Amid partner turnover, Kirkland reportedly requires longer notice before departure
After losing more than 100 partners in little more than a year, Kirkland & Ellis has reportedly doubled the notice period before equity partners may leave.
Equity partners must give 120 days’ notice, up from 60 days, two former Kirkland partners told the Am Law Daily (sub. req.). Nonequity partners, who previously weren’t required to give notice, are now reportedly required to give 30 days’ notice.
The Am Law Daily says the increased notice period appears intended to discourage partners from leaving, or at least to make it more difficult.
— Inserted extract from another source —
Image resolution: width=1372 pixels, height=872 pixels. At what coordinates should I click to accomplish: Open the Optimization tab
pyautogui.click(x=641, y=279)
The story adds that Kirkland has been “highly profitable,” with $2.15 billion in revenue and $3.51 million profits per equity partner in 2014. Its business model emphasizes lateral hiring.
Kirkland generally has high turnover in its partner ranks, spurred by nonequity partners who decide to leave when they don’t make equity partner. But the firm has also lost “a significant number” of equity partners, according to the story.
Seven partners in Kirkland’s London office are leaving, according to recent news reports. Six partners in Kirkland’s private equity group are moving to Sidley Austin and the seventh, a finance lawyer, is joining Freshfield Bruckhaus Derringer. Sources told the Am Law Daily there is some resentment in the London office because of high compensation paid to some lateral hires.